The goal of the project was to compare the accuracy achieved by different machine learning models designed for sensor-data-based emotion recognition; specifically, physiological (heart rate, temperature) and behavioral (arm movement, hand movement, tone of voice) parameters were considered for classification purposes.
Four emotions were considered:
- Happiness
- Sadness
- Anger
- Fear
The machine learning models employed were:
- Decision tree
- Multilayer perceptron (MLP)
- Residual neural network (ResNet)
- Convolutional neural network (CNN)
- Long short-term memory (LSTM)
- Long short-term memory bidirezionale (BiLSTM)
- Long short-term memory con tre layer (3-layer LSTM)
- Convolutional neural network + Long short-term memory (CNN LSTM)
Different configurations were implemented for each type of machine learning model, each with a different strategy for data normalization and a different dataset for training. The machine learning model that achieved the highest accuracy was the decision tree with a value of 91.47%.

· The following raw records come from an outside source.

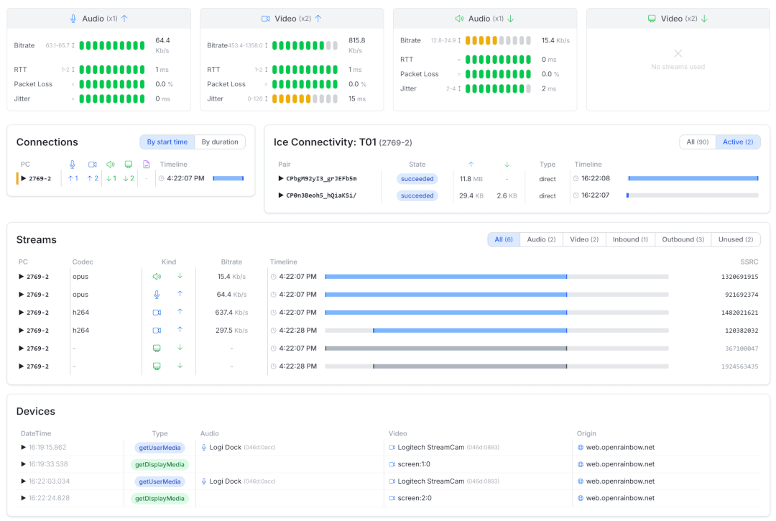Click the timeline bar of the 297.5 Kb/s stream
Screen dimensions: 776x521
coord(470,331)
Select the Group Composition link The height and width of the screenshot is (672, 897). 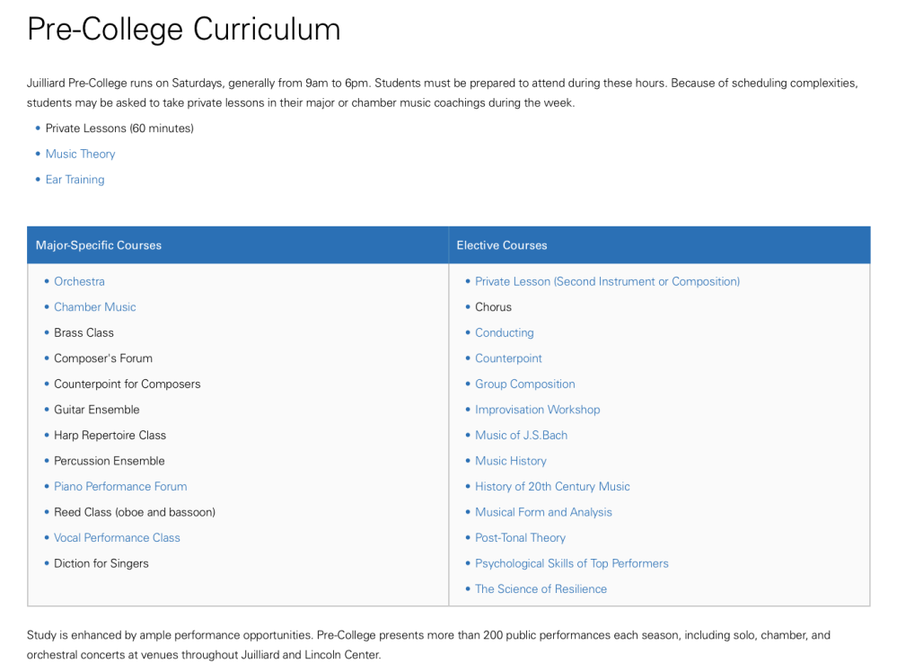524,384
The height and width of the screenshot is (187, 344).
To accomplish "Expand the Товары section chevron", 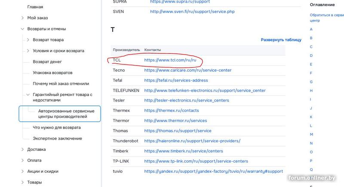I will (22, 182).
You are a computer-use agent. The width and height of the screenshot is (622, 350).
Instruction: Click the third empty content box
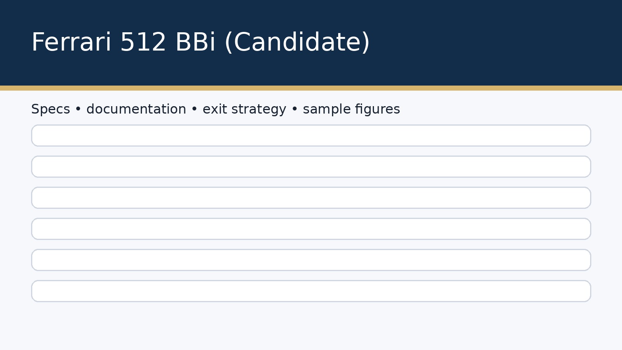coord(311,198)
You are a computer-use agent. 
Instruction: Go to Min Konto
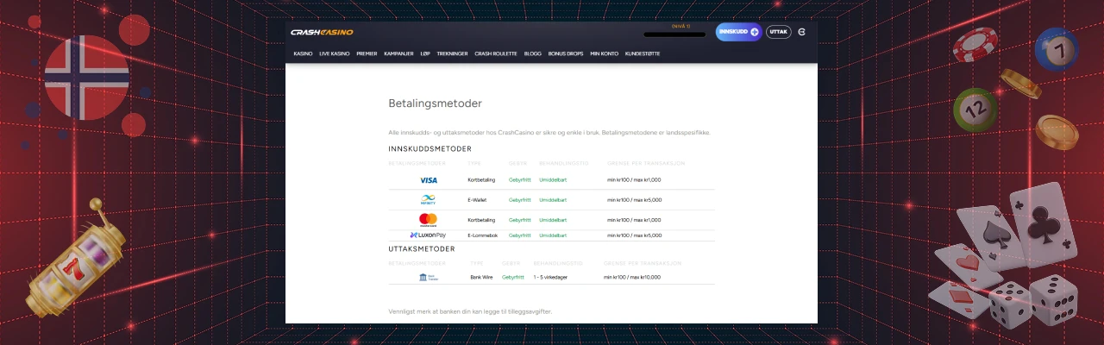pos(604,53)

The project directory was divided as follows:
- datasets, containing the datasets used;
- er_utils, which constitutes a package with utility functions;
- logs, within which are the outputs produced by the source execution, so that they can always be consulted and compared with ease;
- models, within which are the patterns resulting from the training of neural networks;
- src, containing the source code of the implemented models -- in particular, directories named after a machine learning model have various configurations of that model within them.